☭ monophonic taxi ; all the people at my workplace has no taste in music.
I haven't been online for the longest time. I've been busy working. My mom is here to take care of Baby Jazz and my sister is here to work since she didn't want to be confined in the hellhole with dad almighty. He almost didn't let her come here for her 4 months break because he's scared she'd end up like me. Did he take a good look at her and the way she's dress. If she's working at my company they will call her kam. Luckily she got a job at mydin as a cashier (OF ALL PLACES OMG). I'd rather sleep at home than work in a dump like that. I've been living without my parents since I was 13. I've seen the world and I never got culture shock like she did when she was studying in Kuching. Having a child out of wedlock is nothing in this world, but to kampung people like them, IT'S A SIN. He shouldn't worry, if I'm a guy, I wouldn't fuck her even if she pays me, but apparently a rempit got to fuck her by only giving her a few mcD's (Herr J was so angry he said it wouldn't matter if he fenced the house since spirits can still come in. He told me to tell her he didn't care if she fucks a rempit if they're doing it at those cheap rm70 motels. but I doubt the rempit can afford it). Oh what to do, it's not god's fault she's attracted to those kinds. I wouldn't even date anyone who owns a kelisa or a kancil. I was blonde in my previous life so, I can't stand the heat in this country. I must've been a dictator also, because I
Baby J is healthy etc. My mom bought a lot of things for him. Stroller, play mats those ball pool thing and clothes and everything. All the money came from my dad who had to work to feed his wife and three (now 4 including my husband) and baby J. What does my husband do? Borrowing money from other people then steal my money to pay them back. So this year I'm not going to save one cent. I'll do what I want with my dad's money and he'll have to starve like I did. But it's amazing how I seem to find money in my purse. I must've not spend enough. Or some god must've love me or something.

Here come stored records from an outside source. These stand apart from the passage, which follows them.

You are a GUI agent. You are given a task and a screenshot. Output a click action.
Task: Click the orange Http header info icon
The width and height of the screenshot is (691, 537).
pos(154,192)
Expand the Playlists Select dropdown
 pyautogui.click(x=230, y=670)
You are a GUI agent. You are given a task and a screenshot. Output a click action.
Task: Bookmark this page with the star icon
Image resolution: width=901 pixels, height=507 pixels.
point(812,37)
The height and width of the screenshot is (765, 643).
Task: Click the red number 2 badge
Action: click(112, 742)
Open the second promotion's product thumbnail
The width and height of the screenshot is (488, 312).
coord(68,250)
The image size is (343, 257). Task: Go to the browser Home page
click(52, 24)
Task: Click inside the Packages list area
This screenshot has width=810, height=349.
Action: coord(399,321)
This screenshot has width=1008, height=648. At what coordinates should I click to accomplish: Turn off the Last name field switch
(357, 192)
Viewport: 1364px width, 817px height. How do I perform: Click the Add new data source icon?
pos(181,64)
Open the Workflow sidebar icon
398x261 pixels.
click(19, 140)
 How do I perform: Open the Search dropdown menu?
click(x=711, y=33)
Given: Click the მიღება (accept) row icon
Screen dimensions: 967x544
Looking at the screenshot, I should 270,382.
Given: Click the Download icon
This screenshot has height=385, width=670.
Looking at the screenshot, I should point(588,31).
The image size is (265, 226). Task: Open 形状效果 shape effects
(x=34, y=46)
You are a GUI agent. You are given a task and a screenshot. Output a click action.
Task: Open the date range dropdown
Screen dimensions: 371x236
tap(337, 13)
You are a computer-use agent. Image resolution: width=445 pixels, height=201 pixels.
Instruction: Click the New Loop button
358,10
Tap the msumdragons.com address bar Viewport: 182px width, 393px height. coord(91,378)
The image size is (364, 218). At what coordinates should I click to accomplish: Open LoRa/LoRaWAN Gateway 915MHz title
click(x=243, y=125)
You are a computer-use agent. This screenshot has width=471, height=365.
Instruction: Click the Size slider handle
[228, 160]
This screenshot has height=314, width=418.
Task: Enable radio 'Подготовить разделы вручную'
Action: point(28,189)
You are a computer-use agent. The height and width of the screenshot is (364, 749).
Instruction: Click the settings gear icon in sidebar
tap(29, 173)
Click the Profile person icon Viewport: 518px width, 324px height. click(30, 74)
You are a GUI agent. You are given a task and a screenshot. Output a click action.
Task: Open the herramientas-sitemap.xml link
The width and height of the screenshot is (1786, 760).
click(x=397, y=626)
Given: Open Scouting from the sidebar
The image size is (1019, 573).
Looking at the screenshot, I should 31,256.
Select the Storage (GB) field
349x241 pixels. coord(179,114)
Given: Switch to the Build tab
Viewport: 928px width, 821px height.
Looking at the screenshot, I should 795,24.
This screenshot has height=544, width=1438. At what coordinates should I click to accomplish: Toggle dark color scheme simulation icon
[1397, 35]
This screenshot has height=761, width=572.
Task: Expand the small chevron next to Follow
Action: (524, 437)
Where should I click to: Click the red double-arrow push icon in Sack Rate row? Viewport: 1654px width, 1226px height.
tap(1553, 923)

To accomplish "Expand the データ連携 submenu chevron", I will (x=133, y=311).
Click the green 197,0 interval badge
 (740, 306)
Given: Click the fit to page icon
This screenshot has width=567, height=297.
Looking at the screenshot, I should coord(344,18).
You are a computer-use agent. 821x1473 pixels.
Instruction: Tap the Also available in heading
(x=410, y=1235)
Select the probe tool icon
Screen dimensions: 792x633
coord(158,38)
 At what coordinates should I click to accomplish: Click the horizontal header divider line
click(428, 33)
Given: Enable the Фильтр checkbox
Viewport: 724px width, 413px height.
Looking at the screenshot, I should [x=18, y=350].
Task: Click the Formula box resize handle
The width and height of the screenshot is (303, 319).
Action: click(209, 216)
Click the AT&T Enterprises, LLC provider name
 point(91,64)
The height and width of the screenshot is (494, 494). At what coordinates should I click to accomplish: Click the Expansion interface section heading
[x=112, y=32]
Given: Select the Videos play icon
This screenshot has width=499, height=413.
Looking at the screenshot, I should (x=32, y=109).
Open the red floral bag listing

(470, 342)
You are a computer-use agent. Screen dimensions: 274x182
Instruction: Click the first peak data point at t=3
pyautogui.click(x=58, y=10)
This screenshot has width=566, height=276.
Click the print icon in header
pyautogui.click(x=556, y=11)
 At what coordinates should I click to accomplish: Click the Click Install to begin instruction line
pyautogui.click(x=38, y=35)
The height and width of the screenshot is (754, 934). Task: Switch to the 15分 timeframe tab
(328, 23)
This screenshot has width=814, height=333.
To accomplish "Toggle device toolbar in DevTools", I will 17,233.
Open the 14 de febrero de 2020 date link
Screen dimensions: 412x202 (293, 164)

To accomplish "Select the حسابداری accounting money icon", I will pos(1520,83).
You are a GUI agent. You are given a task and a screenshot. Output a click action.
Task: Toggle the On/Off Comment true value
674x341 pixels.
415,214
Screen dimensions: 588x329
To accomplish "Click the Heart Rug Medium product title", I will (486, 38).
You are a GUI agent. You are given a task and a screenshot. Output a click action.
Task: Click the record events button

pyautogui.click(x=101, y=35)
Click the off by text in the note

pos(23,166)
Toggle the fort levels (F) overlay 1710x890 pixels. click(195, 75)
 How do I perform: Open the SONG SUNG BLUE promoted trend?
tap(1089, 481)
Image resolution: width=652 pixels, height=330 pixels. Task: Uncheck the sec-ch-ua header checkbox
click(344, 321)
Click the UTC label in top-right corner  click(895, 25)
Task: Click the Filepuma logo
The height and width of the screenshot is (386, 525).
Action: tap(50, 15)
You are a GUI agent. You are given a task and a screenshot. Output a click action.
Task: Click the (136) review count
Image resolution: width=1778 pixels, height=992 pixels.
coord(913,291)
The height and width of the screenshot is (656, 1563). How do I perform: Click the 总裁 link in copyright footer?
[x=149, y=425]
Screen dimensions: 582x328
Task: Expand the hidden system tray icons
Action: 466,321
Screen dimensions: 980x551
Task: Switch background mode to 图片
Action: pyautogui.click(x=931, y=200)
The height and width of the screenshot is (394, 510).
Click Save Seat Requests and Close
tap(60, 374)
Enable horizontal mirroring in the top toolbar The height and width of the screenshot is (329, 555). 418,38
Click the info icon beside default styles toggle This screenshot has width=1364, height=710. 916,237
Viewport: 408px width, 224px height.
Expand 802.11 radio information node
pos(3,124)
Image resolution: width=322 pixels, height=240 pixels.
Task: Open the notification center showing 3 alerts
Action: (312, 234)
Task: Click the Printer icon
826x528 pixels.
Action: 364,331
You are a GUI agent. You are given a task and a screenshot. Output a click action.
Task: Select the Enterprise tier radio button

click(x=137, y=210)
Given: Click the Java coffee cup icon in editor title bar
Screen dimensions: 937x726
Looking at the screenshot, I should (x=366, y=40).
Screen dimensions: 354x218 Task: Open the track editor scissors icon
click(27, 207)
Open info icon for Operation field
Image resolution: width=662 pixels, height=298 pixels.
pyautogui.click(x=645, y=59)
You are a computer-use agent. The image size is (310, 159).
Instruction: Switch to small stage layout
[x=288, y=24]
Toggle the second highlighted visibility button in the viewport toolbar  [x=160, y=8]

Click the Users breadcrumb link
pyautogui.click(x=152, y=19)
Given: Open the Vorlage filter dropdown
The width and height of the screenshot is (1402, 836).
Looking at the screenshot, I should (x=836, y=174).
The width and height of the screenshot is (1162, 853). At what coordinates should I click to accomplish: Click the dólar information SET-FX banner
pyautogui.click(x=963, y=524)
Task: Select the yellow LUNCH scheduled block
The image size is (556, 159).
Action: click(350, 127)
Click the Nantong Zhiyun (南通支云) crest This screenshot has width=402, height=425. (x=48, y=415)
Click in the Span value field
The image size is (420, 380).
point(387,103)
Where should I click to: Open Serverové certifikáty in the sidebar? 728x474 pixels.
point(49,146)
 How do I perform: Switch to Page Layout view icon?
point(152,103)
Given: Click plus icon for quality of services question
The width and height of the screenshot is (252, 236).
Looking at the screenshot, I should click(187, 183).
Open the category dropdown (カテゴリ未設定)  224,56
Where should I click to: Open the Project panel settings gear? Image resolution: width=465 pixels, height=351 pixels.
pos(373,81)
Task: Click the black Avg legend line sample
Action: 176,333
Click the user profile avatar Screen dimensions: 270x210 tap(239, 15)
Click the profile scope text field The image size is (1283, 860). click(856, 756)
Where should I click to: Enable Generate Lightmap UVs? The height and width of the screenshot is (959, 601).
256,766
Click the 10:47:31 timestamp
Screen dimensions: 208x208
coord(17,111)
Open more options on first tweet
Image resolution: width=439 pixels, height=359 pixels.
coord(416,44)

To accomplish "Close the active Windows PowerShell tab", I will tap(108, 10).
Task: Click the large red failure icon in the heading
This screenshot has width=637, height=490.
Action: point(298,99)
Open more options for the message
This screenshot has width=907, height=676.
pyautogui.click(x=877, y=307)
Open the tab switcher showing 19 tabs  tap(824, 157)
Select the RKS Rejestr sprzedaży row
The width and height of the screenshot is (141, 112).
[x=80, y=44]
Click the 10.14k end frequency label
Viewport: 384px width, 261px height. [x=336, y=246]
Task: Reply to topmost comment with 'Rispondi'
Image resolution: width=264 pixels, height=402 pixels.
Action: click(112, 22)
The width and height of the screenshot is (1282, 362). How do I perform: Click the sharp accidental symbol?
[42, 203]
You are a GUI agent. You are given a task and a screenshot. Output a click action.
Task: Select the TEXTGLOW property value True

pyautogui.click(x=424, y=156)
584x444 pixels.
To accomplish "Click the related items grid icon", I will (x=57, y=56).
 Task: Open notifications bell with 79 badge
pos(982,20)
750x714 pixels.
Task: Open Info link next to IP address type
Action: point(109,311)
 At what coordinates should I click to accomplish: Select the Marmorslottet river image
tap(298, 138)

Getting my BB tomorrow. Or today. When I should've gotten it last year.
Oh there's a lady roaming around my housing. Herr J says she's okay but there's one evil shit came to the house the other week (when the rempit came). Dogs howled when they don't even bother howling at strangers before. I told her she can talk with him downstairs, but god knows why she invited him upstairs. Oh Herr J was pissed off because it's his mother's room and there's a yassin near the bed. I was sleepy but he drag me up and down checking the ghost.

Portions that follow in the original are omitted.